When executive director at Pantone, Leatrice Eiseman, was interviewed about her company’s colour predictions she pointed to a mass of hydrangeas growing in her garden as part of the inspiration for the predication. Since Leatrice drew attention to her hydrangeas, images of pink and blue hydrangeas have been pinging around the Internet.
In announcing the colours Pantone said the choices were calm and soothing tones that could combat stress and offer a sense of wellbeing. Check out some hydrangeas and see if they are right! Certainly as many hydrangeas are in shady spot, it is often cool and tranquil near hydrangeas. An oasis of calm in the midst of an often harsh, glary, smoky summer.
A pink hydrangea is also in the news. A pink Hydrangea arborescens (a pink form of the popular Annabelle hydrangea) called ‘Invincibelle Spirit’ has raised a lot of money for breast cancer research.
The plant was released in the United States under the Proven Winners brand with a dollar from the sale of each plant going to The Breast Cancer Research Foundation in the US. The pretty pink plant has accumulated $US903,000 for the charity since its release in 2009.

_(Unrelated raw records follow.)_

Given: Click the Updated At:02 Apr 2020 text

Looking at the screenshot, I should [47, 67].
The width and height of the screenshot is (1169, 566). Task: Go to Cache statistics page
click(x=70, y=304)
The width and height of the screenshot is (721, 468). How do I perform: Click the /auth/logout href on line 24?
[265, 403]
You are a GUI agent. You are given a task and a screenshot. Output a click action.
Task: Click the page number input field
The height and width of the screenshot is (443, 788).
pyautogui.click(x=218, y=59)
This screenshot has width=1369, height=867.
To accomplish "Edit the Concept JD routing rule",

Unfortunately it is not yet available in Australia, but there are other plants grown here including Cordyline ‘Passion Pink’ that similarly raise funds for charity.
When in hydrangeas are full bloom they need regular watering to keep them looking good. They wilt when the weather is hot or if the soil or potting mix dries out. Where soils are hard to wet, apply a wetting agent to improve water penetration into the root zone.

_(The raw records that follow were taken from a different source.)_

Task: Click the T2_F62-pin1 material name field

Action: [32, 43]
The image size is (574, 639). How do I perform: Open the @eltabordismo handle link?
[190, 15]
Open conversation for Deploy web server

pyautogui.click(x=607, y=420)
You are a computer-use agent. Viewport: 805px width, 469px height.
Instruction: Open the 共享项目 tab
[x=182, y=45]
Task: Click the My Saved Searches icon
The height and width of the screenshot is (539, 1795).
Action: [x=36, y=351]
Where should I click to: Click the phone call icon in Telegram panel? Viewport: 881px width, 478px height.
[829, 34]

Providing summer shade for hydrangeas reduces their water needs and can stop the flowers becoming brown and burnt by ultraviolet exposure. Their love of summer shade makes the eastern or southern side of buildings or under the shade of deciduous trees good spots to grow hydrangeas. They can also be grown in large containers with good quality potting mix to position where summer colour is needed.
These plants don’t need much in the way of fertiliser. A few spadefuls of aged manure scattered under the bush and slow-release fertiliser in spring as their new growth resumes gives good results.

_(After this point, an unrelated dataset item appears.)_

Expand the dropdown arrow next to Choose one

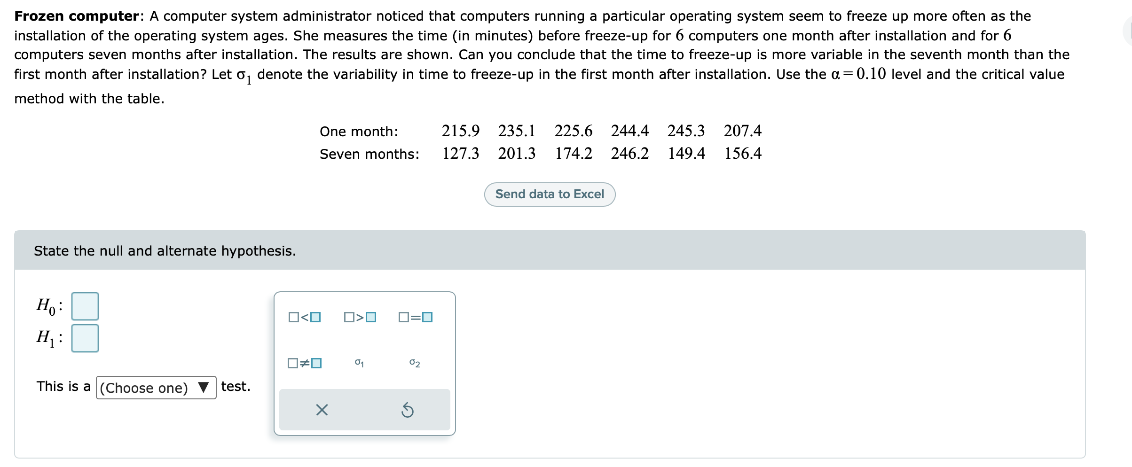(x=204, y=387)
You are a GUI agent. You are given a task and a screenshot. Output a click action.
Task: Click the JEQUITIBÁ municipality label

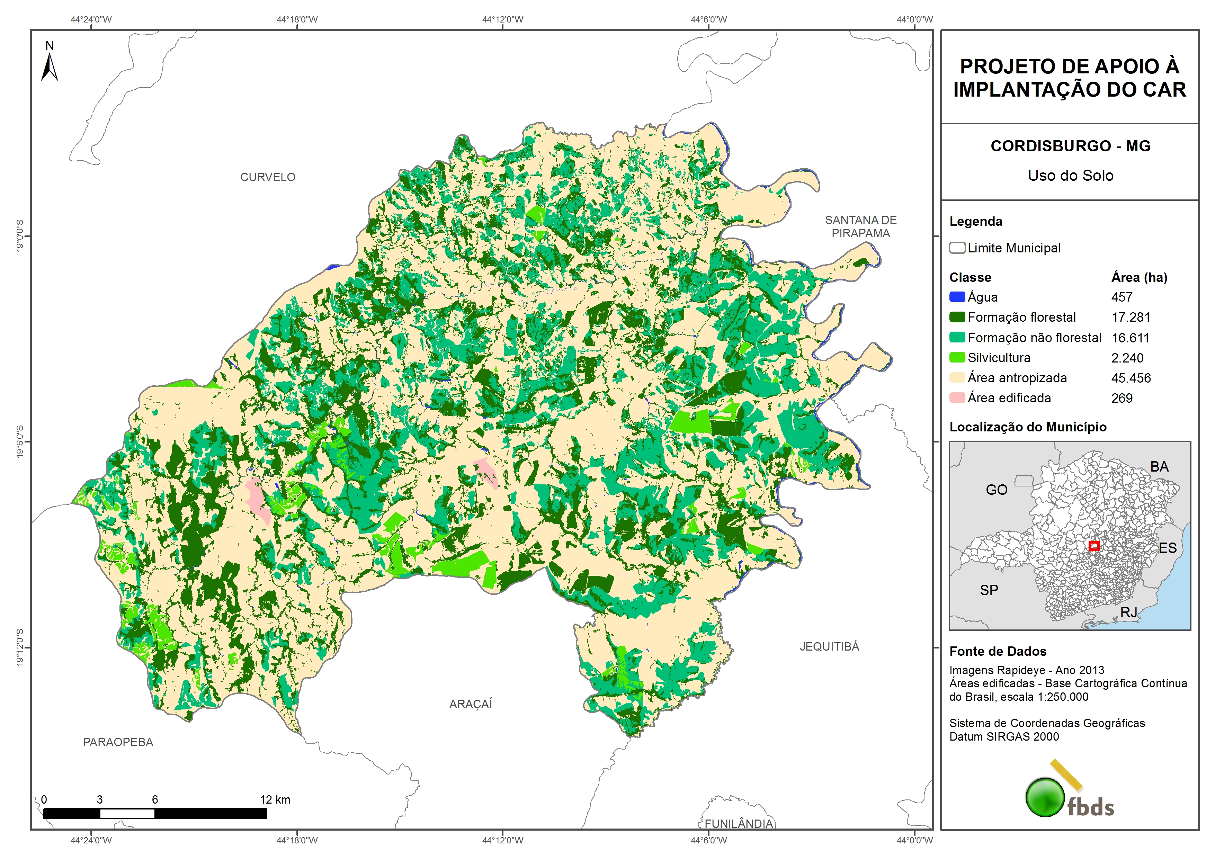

Hydrangeas need the correct pruning regime for good flowering. Hydrangea macrophylla produces flowers on old wood in early summer. To keep plants compact and neat prune them in stages. Stems that haven’t flowered and those holding burnt blooms can be pruned in mid or late summer. Leave flowered stems until autumn. Left on the bush these old flowers take on deep shades of pink, purple and green, which add interest to the autumn garden.
If a hard prune is needed, take to the hydrangeas with the secateurs in late winter. A hard prune rejuvenates old, woody plants. Cut flowered stems back to the first pair of live buds. Remove old stems (five to six year old wood with peeling bark) cutting these branches back to ground level. Don’t prune young stems that haven’t flowered.
Some new varieties are repeat flowering (for example Endless Summer forms). They bloom from summer to autumn with flushes of flowers. Deadhead these varieties after each flower flush.
Hydrangeas are easy to propagate in winter from hardwood cuttings taken at pruning.